Four short links: 28 September 2017
Deep Learning, Knowledge Base, Algorithm Transparency, and Formal Methods
- New Theory Cracks Open the Black Box of Deep Learning (Quanta) — Talk (on YouTube), and paper (on arXiv) are interesting, but the article itself has lots of layman-accessible morsels. Tishby and Shwartz-Ziv also made the intriguing discovery that deep learning proceeds in two phases: a short “fitting” phase, during which the network learns to label its training data, and a much longer “compression” phase, during which it becomes good at generalization, as measured by its performance at labeling new test data.
- YAGO — YAGO is a large semantic knowledge base, derived from Wikipedia, WordNet, WikiData, GeoNames, and other data sources.
- ProPublica Seeks Source Code for New York City’s Disputed DNA Software — good to see more places legally testing opaque algorithms.

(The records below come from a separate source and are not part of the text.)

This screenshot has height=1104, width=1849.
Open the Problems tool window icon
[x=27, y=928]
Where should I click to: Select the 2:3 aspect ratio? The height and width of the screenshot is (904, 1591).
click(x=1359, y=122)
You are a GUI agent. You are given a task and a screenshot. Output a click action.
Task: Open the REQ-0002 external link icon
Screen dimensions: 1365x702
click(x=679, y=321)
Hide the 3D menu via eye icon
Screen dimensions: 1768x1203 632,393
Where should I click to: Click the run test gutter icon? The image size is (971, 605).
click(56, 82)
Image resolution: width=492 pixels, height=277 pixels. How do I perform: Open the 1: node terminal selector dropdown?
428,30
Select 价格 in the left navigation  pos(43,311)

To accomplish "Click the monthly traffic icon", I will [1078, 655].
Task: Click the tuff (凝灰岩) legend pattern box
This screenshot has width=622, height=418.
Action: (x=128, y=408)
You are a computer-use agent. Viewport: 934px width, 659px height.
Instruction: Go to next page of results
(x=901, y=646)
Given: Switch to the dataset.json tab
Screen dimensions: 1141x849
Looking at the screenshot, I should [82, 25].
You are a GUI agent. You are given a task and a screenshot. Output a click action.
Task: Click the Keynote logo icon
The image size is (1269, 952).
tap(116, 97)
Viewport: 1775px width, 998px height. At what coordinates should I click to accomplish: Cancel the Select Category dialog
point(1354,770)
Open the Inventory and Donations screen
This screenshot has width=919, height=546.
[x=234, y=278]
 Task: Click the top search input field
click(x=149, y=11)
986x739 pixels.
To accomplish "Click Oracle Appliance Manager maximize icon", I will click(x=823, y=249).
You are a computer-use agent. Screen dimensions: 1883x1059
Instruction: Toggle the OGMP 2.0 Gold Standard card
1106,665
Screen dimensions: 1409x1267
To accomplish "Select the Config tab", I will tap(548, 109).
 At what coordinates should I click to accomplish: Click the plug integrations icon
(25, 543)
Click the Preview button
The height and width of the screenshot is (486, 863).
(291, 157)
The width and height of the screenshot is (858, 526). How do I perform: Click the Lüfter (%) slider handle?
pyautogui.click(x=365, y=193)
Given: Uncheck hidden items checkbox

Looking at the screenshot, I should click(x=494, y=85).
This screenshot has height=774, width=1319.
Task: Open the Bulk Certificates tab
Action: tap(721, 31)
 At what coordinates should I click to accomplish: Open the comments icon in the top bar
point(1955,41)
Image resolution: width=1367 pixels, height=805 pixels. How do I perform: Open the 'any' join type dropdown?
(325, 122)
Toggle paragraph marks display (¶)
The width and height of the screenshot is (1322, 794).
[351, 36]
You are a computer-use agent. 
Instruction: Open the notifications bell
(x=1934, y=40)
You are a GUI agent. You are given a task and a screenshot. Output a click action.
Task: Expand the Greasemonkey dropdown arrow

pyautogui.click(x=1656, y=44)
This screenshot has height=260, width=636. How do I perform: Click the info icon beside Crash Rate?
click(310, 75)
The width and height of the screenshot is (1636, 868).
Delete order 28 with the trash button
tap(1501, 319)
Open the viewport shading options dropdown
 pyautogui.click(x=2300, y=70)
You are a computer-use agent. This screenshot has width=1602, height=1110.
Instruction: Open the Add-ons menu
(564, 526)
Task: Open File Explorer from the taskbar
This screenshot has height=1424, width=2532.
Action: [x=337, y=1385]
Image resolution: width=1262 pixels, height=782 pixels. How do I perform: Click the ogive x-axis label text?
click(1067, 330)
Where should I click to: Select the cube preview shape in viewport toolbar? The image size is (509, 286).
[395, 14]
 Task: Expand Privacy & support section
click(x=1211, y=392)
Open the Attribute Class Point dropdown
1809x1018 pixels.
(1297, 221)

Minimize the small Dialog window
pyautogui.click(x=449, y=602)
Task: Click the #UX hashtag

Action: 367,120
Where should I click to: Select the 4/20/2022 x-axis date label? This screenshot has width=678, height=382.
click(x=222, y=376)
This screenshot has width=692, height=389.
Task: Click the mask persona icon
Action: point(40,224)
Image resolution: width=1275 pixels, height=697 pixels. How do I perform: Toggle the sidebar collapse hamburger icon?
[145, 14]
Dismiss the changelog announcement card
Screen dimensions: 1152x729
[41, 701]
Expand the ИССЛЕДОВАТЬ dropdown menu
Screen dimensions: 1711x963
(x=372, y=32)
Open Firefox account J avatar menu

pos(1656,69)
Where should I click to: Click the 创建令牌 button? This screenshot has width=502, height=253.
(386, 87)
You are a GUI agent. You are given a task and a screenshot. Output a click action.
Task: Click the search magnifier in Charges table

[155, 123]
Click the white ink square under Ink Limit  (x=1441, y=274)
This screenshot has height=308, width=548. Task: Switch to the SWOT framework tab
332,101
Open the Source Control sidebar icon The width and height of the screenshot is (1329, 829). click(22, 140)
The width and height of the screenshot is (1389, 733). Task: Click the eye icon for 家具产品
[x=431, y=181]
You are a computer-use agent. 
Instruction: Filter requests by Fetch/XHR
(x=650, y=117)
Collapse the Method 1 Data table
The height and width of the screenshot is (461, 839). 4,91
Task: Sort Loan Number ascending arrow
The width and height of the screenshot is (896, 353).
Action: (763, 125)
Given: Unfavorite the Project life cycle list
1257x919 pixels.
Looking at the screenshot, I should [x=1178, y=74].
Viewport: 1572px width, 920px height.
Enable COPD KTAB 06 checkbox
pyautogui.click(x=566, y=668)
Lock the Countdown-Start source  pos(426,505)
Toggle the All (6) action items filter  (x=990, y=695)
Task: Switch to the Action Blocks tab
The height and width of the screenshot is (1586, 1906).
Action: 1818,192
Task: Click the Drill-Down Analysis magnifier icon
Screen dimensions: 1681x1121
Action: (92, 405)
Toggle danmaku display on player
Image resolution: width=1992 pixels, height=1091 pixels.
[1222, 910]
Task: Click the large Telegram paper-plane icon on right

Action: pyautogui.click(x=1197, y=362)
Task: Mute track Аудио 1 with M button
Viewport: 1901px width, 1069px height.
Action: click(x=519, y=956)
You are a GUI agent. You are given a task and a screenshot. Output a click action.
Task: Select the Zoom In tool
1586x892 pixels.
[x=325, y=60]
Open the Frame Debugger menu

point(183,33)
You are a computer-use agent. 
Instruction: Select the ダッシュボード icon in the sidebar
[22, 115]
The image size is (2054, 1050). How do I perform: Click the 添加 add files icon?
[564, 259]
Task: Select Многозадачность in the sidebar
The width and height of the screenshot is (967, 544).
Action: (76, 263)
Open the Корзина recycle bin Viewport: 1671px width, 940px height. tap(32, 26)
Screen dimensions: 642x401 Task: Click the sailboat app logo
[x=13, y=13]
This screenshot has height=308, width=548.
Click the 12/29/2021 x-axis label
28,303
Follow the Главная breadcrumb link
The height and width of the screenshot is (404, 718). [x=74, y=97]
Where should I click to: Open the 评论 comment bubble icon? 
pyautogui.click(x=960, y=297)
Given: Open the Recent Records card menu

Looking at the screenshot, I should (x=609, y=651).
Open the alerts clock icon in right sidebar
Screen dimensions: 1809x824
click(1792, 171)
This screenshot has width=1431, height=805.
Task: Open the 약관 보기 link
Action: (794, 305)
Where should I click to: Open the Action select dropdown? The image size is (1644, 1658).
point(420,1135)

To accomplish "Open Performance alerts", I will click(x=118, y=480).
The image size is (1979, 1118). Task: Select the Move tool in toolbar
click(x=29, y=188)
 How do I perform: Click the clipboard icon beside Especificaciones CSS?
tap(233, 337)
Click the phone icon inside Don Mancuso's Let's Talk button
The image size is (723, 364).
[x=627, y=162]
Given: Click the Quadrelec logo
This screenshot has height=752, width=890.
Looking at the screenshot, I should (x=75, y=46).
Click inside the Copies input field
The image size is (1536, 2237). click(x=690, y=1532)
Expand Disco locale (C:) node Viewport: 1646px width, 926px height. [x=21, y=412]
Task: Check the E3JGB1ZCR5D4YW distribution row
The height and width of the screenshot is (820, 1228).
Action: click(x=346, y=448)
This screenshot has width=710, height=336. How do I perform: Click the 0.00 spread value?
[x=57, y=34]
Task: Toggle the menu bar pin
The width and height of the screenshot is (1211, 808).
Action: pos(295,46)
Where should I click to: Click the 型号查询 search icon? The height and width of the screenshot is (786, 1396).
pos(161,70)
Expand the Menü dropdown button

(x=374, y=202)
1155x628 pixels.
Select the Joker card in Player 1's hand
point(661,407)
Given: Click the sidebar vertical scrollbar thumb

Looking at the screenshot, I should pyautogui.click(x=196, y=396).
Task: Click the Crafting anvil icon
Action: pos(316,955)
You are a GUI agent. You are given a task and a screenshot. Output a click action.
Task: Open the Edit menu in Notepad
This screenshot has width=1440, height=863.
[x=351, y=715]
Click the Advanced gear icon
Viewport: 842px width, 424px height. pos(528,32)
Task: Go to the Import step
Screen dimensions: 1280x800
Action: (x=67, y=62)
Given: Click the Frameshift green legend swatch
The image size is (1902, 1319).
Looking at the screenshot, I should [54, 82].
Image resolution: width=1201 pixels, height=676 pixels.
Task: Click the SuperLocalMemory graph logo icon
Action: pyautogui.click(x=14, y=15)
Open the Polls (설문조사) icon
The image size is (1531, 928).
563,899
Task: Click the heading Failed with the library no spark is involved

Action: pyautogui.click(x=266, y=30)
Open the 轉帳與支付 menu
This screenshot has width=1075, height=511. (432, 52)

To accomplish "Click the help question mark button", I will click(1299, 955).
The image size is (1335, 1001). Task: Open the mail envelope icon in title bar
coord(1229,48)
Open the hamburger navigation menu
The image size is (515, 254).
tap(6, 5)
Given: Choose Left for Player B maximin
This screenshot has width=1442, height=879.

- New Ways of Coding (The Atlantic) — from testing to formal methods, a readable and accurate survey of discontent about modern software development. The real problem in getting people to use TLA+, he said, was convincing them it wouldn’t be a waste of their time. Programmers, as a species, are relentlessly pragmatic. Tools like TLA+ reek of the ivory tower. When programmers encounter “formal methods” (so called because they involve mathematical, “formally” precise descriptions of programs), their deep-seated instinct is to recoil. And yet, they’re useful.